To know when to harvest gourds will help you in bringing in your gourds after they've finally matured, or before bad weather hits, which could damage and destroy your gourds. But it is also important to know when not to harvest your gourds because harvesting too early brings in a gourd that may rot before you could use it because it is malnutritioned. Here are things to note about when to harvest your gourds.
For Smaller Gourds, Harvest Before Winter
Smaller gourds, with their thin and delicate shells, can't handle the cold and snow and will likely die if left out for the winter frost. So, for smaller gourds, harvest them before the winter comes around, even if they haven't fully matured because they might do fine even if they aren't ready to be harvested, but they will very likely die if you don't.

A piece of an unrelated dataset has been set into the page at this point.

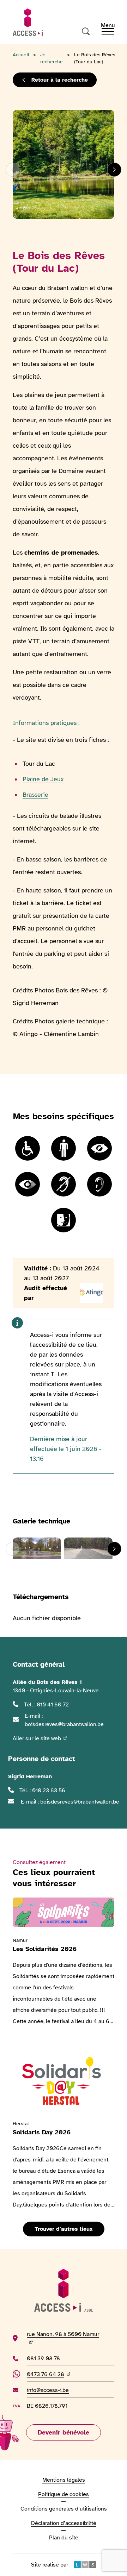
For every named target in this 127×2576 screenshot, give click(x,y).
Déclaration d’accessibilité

For Larger Gourds, You Can Wait
There is no rush to harvest larger gourds, which have tougher shells and can survive the winters. Of course, if there are incredibly extreme conditions outside, your gourds may not make it, but for most winters, your gourds should be fine. Larger gourds also need more time to grow, so letting them sit out is best because they probably won't be ready until after the winter has passed.
Harvest Well After Maturity
Don't be too eager to harvest your gourds because gourds harvested too early may not make it until they're ready for use. You want to be sure you are harvesting a fully matured gourd to minimize risk of your gourd dying or going bad after you harvested it because it still needed to be fed.
Check Their Stems
Dried stems on gourds mean no more nutrients are entering the gourd, meaning it has matured and doesn't need to be fed anymore. Another way to check if they are matured is if their stems turn brown, which usually happens while the stem is drying showing the gourd is ready to be harvested.